Why raw XML reports aren’t good enough
For a single domain sending a few hundred messages a day, manually reviewing XML might be manageable (if tedious). But most organizations outgrow that fast.
- Volume: Large organizations receive hundreds of aggregate reports per day across multiple domains. Manually parsing each one isn’t realistic.
- Format: DMARC XML is structured for machines. Nested tags, IP addresses without context, and no visual hierarchy make it difficult to scan for the information that matters.
- Context: An IP address alone doesn’t tell you which sending service it belongs to. Without a reference database mapping IPs to services, you’re stuck running manual lookups for every source in every report. Woof.
This is where ongoing monitoring matters. Sure, a one-time report check is useful for a snapshot, but email authentication isn’t static. New senders get added, configurations change, and threats emerge continuously.
Go from analysis to enforcement
Analyzing a DMARC report tells you what’s happening right now. Still, it’s just a report. Now, you need the action — that’s what actually protects your domain.
Valimail Monitor gives you continuous, real-time visibility into all the sending activity across your domains, for free. Instead of manually uploading and parsing XML files, Monitor automatically processes your DMARC reports, identifies sending services by name (not just IP address), and shows you exactly where you’re passing and failing authentication.
When you’re ready to move beyond visibility, Valimail Enforce automates the path to DMARC enforcement. It handles sender authorization, SPF and DKIM configuration, and policy management so you can reach p=reject faster and with fewer resources than doing it manually.
The analyzer on this page gives you a starting point. Monitor and Enforce give you the full picture.
Frequently asked questions
What is a DMARC analyzer?
A DMARC analyzer is a solution that parses raw DMARC XML reports into a readable format. It shows you which senders are passing or failing email authentication on your domain so you can identify misconfigurations, unauthorized senders, and spoofing attempts.
How do I read DMARC reports?
DMARC reports arrive as XML files from receiving mail servers.
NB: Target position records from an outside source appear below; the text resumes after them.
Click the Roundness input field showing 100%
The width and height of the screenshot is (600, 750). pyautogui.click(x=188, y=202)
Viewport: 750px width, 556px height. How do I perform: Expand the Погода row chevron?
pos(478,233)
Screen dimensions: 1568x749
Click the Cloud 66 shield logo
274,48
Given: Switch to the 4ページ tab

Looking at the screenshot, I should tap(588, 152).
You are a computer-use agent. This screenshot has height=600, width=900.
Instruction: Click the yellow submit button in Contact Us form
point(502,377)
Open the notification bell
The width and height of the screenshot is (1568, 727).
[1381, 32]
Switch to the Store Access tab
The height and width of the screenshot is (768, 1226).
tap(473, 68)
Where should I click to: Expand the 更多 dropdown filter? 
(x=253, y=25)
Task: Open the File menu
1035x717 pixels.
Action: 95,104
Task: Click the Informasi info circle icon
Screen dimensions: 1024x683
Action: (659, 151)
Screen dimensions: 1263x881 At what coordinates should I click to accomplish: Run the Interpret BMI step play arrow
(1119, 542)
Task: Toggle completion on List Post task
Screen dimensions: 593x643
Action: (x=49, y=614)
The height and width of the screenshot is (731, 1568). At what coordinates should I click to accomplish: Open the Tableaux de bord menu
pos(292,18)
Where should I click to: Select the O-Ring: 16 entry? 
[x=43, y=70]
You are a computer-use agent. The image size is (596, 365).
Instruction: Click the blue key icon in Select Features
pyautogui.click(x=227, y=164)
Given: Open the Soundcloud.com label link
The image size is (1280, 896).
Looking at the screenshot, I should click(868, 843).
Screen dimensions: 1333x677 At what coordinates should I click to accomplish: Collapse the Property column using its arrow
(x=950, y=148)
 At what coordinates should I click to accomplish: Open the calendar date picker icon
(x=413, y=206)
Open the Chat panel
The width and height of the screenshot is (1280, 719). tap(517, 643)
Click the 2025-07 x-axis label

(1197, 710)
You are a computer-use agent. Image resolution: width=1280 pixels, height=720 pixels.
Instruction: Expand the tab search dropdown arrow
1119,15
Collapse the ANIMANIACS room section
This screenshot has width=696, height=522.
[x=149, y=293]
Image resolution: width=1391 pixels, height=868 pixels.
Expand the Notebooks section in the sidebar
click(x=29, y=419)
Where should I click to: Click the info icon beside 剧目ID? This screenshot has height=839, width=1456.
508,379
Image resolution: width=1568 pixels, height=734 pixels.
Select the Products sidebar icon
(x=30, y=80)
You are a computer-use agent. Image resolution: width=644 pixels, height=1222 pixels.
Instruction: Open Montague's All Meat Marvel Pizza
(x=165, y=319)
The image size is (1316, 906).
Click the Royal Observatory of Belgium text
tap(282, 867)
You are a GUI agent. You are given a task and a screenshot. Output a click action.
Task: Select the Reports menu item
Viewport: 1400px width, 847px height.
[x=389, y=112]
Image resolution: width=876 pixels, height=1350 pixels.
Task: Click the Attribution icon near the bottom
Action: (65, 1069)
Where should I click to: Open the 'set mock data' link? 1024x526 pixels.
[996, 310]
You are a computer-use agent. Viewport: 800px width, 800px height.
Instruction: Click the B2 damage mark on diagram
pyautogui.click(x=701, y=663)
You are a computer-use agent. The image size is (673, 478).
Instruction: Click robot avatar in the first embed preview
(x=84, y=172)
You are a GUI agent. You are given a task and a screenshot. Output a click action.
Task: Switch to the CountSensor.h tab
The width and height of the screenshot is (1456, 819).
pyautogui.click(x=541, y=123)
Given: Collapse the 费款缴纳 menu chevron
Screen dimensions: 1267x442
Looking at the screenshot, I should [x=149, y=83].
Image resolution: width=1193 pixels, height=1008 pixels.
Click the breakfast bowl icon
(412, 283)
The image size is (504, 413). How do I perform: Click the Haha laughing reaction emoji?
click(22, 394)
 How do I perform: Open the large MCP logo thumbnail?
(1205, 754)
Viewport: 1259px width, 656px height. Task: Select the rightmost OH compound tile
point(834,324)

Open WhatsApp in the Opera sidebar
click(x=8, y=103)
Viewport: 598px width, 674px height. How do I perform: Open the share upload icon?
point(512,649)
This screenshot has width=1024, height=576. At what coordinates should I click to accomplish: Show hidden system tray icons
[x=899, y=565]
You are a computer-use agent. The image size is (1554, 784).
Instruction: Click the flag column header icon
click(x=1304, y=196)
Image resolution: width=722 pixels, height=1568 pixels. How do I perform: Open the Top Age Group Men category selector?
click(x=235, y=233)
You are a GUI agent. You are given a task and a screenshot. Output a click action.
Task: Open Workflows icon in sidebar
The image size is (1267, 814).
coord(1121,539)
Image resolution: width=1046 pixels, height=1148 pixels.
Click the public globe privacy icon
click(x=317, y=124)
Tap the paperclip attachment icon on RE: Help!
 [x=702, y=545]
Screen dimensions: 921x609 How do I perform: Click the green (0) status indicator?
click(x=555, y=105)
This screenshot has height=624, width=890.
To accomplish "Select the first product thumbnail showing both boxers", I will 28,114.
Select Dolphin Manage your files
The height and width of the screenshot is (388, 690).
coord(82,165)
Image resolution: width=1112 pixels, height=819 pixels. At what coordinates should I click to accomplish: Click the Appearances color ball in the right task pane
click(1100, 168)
An analyzer converts them into structured data showing each sending source, its SPF and DKIM results, alignment status, and the policy applied. Focus on senders that are failing alignment or that you don’t recognize.
Are free DMARC analyzers enough?
For one-time checks or occasional spot reviews, a free analyzer works fine. For ongoing monitoring across multiple domains (especially if you’re working toward DMARC enforcement), you’ll want a solution that processes reports continuously and identifies senders by name. Valimail Monitor does this for free.
What’s the difference between aggregate and forensic DMARC reports?
Aggregate reports (rua) summarize authentication results for all messages sent using your domain over a reporting period, typically 24 hours. Most organizations rely on aggregate reports since forensic report support varies by mailbox provider.